Living in the world of Dave Mirra BMX Challenge would be a blast. Bicycles are the only source of transportation. Every place you go--from schoolyards to shipyards--seems specially designed to make the most of your hobby. The laws of physics are enforced only on a case-by-case basis. And women frequently ride BMX bikes while dressed as schoolgirls. Yep, living in this world sounds like a hoot. Unfortunately, playing in it--in Dave Mirra BMX Challenge for the Nintendo Wii--is anything but.
BMX Challenge is based on the PSP game of the same name from 2006 and manages to incorporate many of the same qualities from the handheld game, including that game's haphazard physics implementation, uninspiring course design, and atrocious visuals. In fact, apart from having to wind your way around more pedestrians who appear throughout the various courses in the game, it doesn't look as if much has been done at all with BMX Challenge's visuals. Ugly, vaguely blurred textures can be found everywhere, and pop-in seems to run rampant on certain levels. That's in addition to character models that are just as hideous as they were on the PSP, as well as ho-hum trick and rider animations, and rag-doll crashes that are wholly unconvincing at best. Throw in dull, repetitive audio (both musically and otherwise), and you end up with a game that has one of the poorest presentations of the year.
You control BMX Challenge with the Wii Remote only. To pedal, you press the 2 button, and you steer your bike by holding the remote horizontally and tilting the controller left or right. It takes a few moments to get used to but, to the game's credit, steering is pretty responsive once you've been acclimated to it. To jump off a ledge, you simply flip the remote up quickly. Tricks are handled with a combination of the directional pad and the 1 and 2 buttons. It's a shame that there aren't more tricks that involve the Wii Remote's motion-sensing features but, at the very least, you'll have a lot of tricks at your disposal with the system as it is.
The heart of the game's single-player experience is the career mode, where you compete in both race and trick events. You start out by creating a rider based on archetypes so clichéd they'd make John Hughes proud ("nerd," "hip-hop," "punk," "urban," etc.), and then continue on to the events proper. During these career events, you earn stars based on where you place in the race, as well as for any trick and style points you rack up. Your star total will unlock new events as you progress. The star totals needed to open up many of the later courses in the game on "pro" level require you to not only finish first, but also to finish in style by racking up tricks and taking advantage of the often insane physics on display in the game.
Just as in the PSP game, grinding rails is one of the best bets for racking up trick points.

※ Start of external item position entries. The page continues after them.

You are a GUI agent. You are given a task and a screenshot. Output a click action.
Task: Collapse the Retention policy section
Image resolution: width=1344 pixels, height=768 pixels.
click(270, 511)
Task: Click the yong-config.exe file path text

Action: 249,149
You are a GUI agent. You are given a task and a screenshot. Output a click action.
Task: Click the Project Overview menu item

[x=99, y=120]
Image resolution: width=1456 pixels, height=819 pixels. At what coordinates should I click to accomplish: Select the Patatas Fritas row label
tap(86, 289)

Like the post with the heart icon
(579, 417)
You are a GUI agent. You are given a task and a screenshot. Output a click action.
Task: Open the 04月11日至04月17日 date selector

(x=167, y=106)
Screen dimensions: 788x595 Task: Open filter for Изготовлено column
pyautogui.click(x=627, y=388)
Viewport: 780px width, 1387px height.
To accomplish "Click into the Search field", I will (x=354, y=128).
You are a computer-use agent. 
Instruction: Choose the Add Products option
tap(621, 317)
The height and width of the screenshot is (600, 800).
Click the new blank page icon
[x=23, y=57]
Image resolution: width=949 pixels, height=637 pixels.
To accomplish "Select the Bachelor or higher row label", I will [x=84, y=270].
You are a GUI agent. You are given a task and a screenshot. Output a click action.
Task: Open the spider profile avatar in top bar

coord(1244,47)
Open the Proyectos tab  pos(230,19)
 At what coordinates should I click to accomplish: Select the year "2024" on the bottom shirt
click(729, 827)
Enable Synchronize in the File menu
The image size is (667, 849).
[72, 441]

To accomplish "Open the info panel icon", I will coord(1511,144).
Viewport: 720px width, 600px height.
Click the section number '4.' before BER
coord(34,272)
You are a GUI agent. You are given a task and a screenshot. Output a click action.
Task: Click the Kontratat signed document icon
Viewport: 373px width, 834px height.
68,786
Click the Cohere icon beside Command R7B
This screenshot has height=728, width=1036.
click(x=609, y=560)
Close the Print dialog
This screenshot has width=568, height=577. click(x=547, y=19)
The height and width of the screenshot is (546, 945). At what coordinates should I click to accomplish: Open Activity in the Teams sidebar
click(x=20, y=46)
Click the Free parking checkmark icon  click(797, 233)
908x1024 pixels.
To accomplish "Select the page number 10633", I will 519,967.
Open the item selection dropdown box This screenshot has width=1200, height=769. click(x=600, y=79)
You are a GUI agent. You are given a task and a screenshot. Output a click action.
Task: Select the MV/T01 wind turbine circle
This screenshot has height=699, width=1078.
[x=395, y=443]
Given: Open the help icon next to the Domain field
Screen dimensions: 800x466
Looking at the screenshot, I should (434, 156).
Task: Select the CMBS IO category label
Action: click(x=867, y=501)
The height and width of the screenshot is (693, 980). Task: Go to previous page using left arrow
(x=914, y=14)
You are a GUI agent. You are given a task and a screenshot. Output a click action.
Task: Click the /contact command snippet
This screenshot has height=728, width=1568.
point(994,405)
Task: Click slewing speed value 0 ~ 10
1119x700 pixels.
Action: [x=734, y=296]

It helps that the game's grinding mechanic warps you to practically any edge with just a press of the 1 button. It also helps that the balance meter is very forgiving, even when you're grinding around 90-degree corners, which looks and feels amazingly stupid. A couple of other wonky physics bonuses just to hit the point home: Periodically you can move in reverse at full speed, and at other times, you will slow to a crawl while pedaling for no good reason. In all, you'll have an easier time earning a real degree in physics than trying to parse its implementation in BMX Challenge.
BMX Challenge's courses run the gamut from fairly authentic (racing around a schoolyard) to the utterly preposterous (grinding and tricking your way around the deck of an oil tanker). However, you're bound to be disappointed with the track designs, which feature often ill-placed jumps and obstacles that will send you heading straight for a crash. Worse yet, despite the course path switching up at the midway point of a race, the tracks are short, which means you'll be racing the same ugly scenery as you turn multiple laps. Hidden jumps (edgily referred to here as "phat" gaps) are strewn throughout the courses for you to discover, as well as unlockables such as new bikes and accessories for your career-mode riders. The game also includes split-screen multiplayer for up to four players across various trick and race events.
Our biggest complaint with the PSP game was its lack of difficulty. That's been addressed to an extent in the Wii version of BMX Challenge--the increased dependence on trick points during race events adds some much-needed challenge to the game. Unfortunately, what's still missing is any sense of inspiration, authenticity, or fun in the game's extreme-sports approach. "Do not attempt the suicide flip at home," the game warns you on a loading-menu screen, referring to one of the deadlier-looking tricks you can pull off. It's a good piece of advice, and one we'd like to extend to include the entire game.